The treatment of Transcendentalism by twentieth-century teachers of literature and American history has followed a long tradition of focusing primarily on the European and American cultural influences on its major figures, such as Ralph Waldo Emerson, Henry David Thoreau, Margaret Fuller, and Bronson and Louisa May Alcott. Their work is seen as fitting into various Western currents such as German Romanticism, Unitarian theology, neo-Platonism, and American utopian thought. In this framework, their writings were of great significance, constituting the headwaters of Western environmentalism, Northern abolitionism, voting rights for women, advocacy of public education and curricular reform, inter-faith mysticism, and diet and health movements, among others.

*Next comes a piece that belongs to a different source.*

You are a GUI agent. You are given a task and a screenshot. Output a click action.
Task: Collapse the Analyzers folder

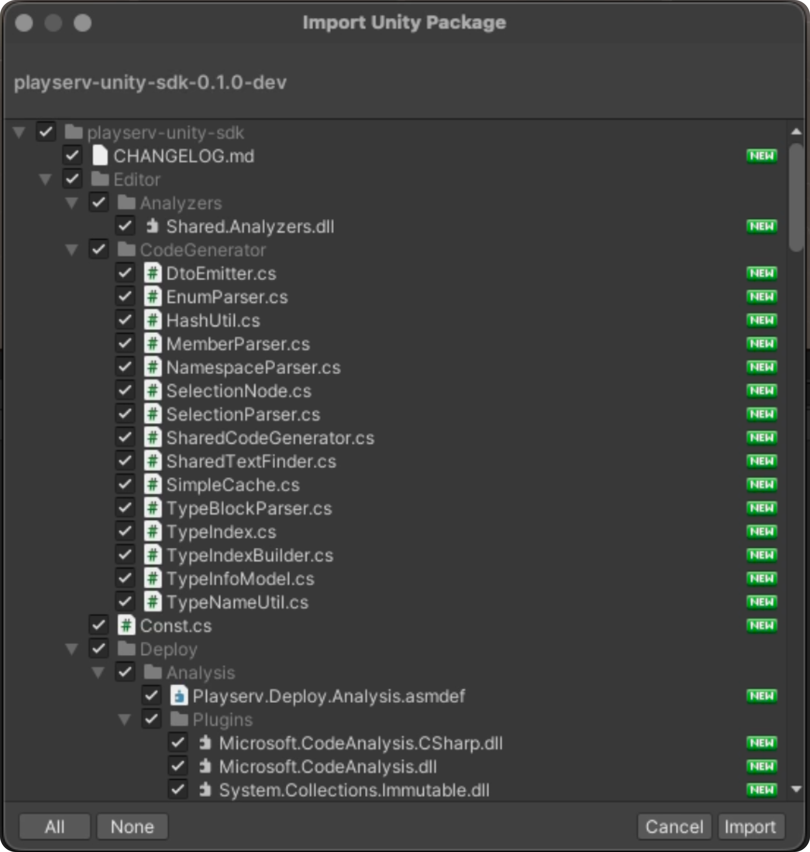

To perceive the Transcendentalists as largely formed by and working in the Western intellectual tradition, however, is seriously flawed because it ignores a central strand in this cultural fabric: the influences from Asia. Despite the work of a few earlier scholars demonstrating the importance of Asian and Islamic traditions for the major Transcendentalists (e.g., Christy 1932), the Western-centered historical narrative still remains the focus in teaching about Walden, Emerson, and the writings of the Alcotts. It is time to reshape this too narrow and incorrect viewpoint and to understand that it was the Transcendentalists, among all Americans, who first gleaned the entire world of human religious belief and practice. As they relentlessly pursued “the universals” in human life, they assiduously borrowed and eagerly read the first translations of dozens of Asian and Islamic texts, acquiring their own copies whenever possible.
Recently, scholars such as Alan Hodder have expanded upon insights gleaned by earlier authors in demonstrating that Transcendentalism’s leaders, Emerson and Thoreau, were seriously engaged in the reading of Asian religious texts as the first translations found their way into European languages, especially English.1 As they creatively sought timeless transcultural spiritual truths, they were nourished by these first translations of the major works of Hinduism, Buddhism, Confucianism, Daoism, and Islam that were published in Europe.

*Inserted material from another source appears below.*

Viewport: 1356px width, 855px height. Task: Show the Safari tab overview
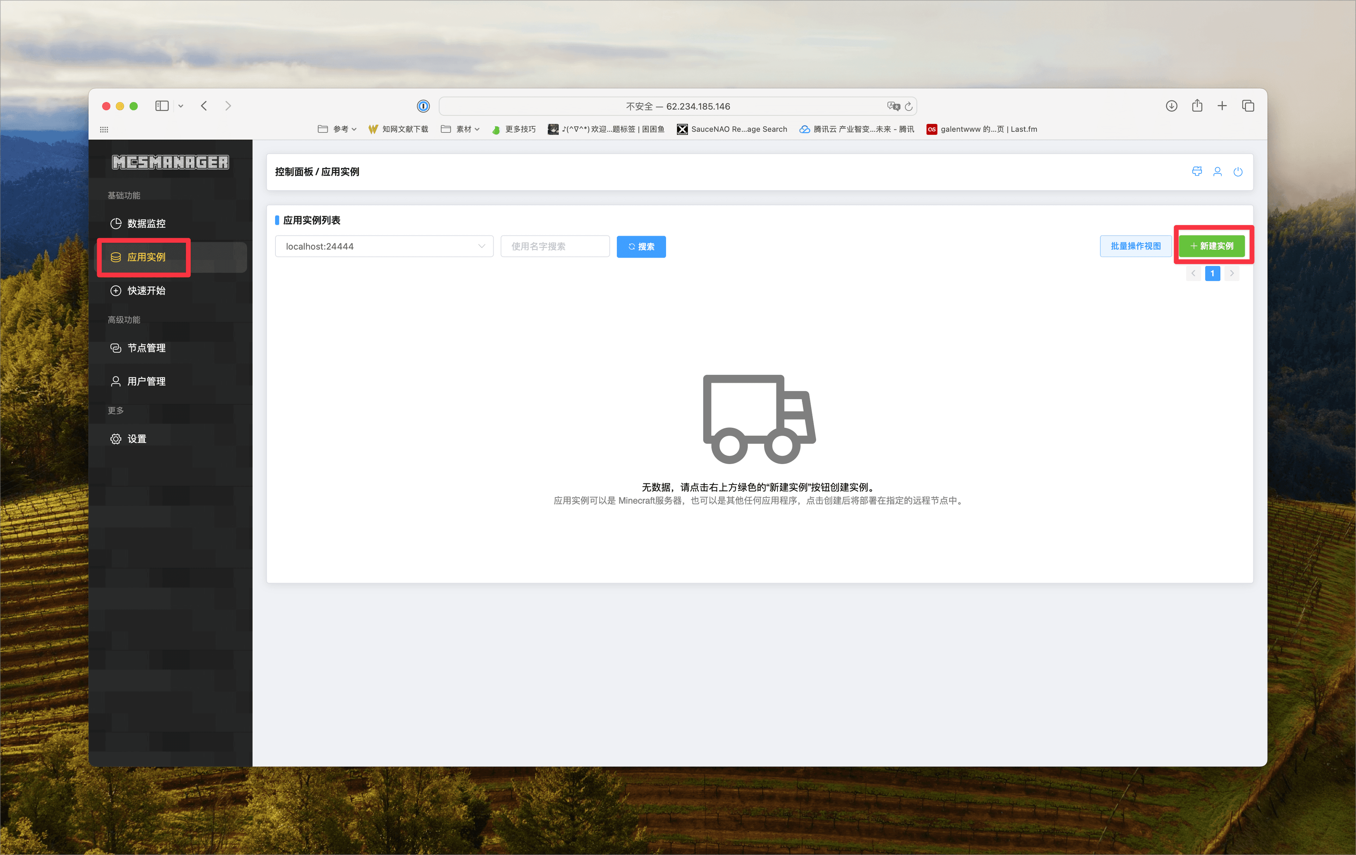pyautogui.click(x=1248, y=106)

Our view is that the Transcendentalists’ enthusiasm and inspiration was founded on their realization that they were among the very first intellectuals to see the full global vision of human religious understanding. They realized that this spiritual knowledge from India, China, and Persia would open up a rich garden of new understandings, with the potential to alter human lives and civilization’s destiny. Educator,writer, and father of novelist Louisa May Alcott,Bronson Alcott envisioned a “Bible of Mankind” that would capture the spiritual wisdom gathered from “Homer, Zoroaster, Vishnu, Gotama, Confucius, Mencius, Mahomet, mystics of the Middle Ages, and of times later.”2 Going beyond European and American ideas, the Transcendentalists absorbed fresh insights, reveled in the new realms of religious imagination, and sought ways of assimilating their global discoveries into a new world view that was in harmony with what they were seeing, perceiving, feeling, and experiencing.